====== Document text ======
Given the significant number of languages spoken and read in the United States and the significant number of people who are illiterate in English or in all languages, developing a method to effectively communicate safety information to readers of product labels and instruction manuals is an important consideration. Adequate safety communications that are not effectively communicated to foreseeable users may arguably be considered defective.
This article will describe the relevant law, including new case law from June of this year, and the 2011 version of the voluntary U.S. technical standards concerning the use of Spanish in safety information. It will not discuss in detail the use of pictorials or symbols which I will discuss in a future article. It will also provide recommendations to manufacturers about using multilingual labels and instructions including the use of new technology to better transmit such information.
The Number of Non-English Reading Residents in the U.S.
According to the Census Bureau's 2010 census, the Hispanic population in the United States is close to 50 million and is estimated that it will number well over 100 million by 2050.
In addition, the Census Bureau estimated that 35 million U.S. residents 5 and older spoke Spanish at home in 2009, up from 17 million in 1990. And, of the 35 million who spoke Spanish, the Census Bureau estimated that 17.9% spoke English "not well" and 9.8% "not at all." For all foreign languages, the total number is over 55 million with 24 million who speak English less than "very well." U.S. Census Bureau's American Community Survey.
======
=== Directives ===
**a.** Decide whether each statement below agrees with the article on multilingual safety labels: (i) the article will cover pictorials and symbols in detail; (ii) the Census Bureau estimated that 35 million U.S. residents 5 and older spoke Spanish at home in 2009; (iii) of those who spoke Spanish, 17.9% were estimated to speak English "not at all." Answer yes or no for each and quote the deciding words of the article.
**b.** Reproduce the article on multilingual safety labels from "This article will" up to and including "transmit such information.".
====== Source excerpt ======
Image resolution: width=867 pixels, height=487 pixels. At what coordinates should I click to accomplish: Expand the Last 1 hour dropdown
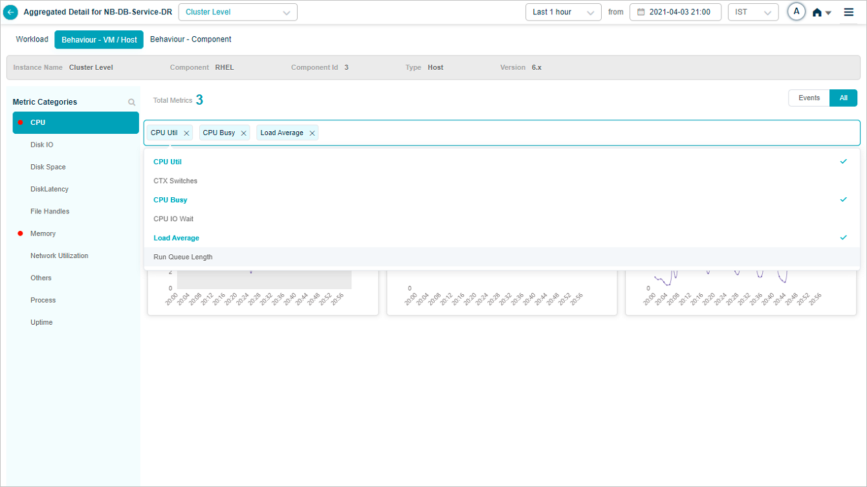[563, 12]
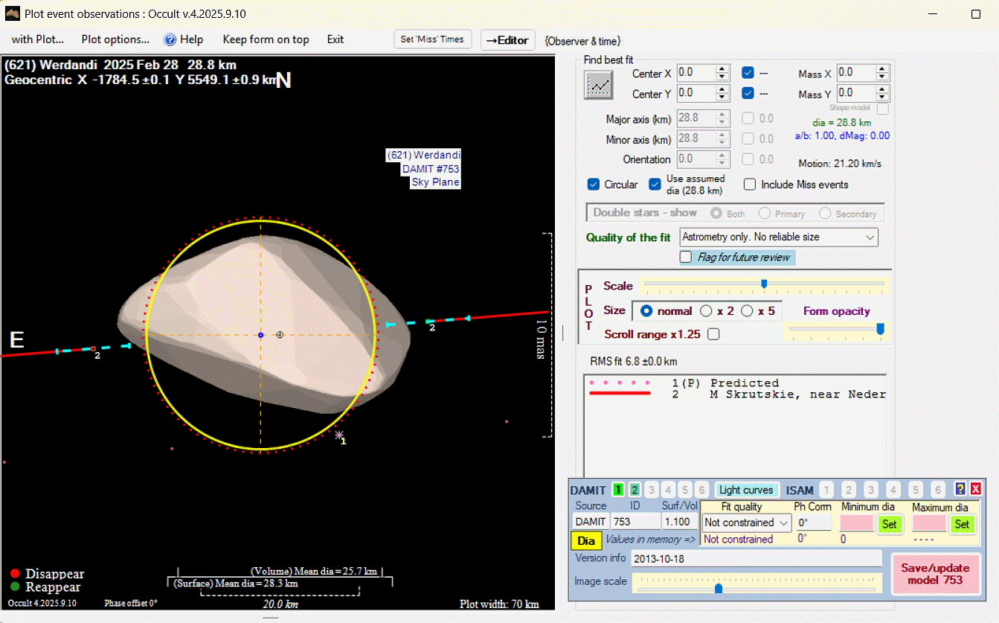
======
=== Task-by-task outputs ===
**a.**
(i) No: "It will not discuss in detail the use of pictorials or symbols which I will discuss in a future article."
(ii) Yes: "the Census Bureau estimated that 35 million U.S. residents 5 and older spoke Spanish at home in 2009"
(iii) No: "17.9% spoke English "not well" and 9.8% "not at all.""

**b.**
This article will describe the relevant law, including new case law from June of this year, and the 2011 version of the voluntary U.S. technical standards concerning the use of Spanish in safety information. It will not discuss in detail the use of pictorials or symbols which I will discuss in a future article. It will also provide recommendations to manufacturers about using multilingual labels and instructions including the use of new technology to better transmit such information.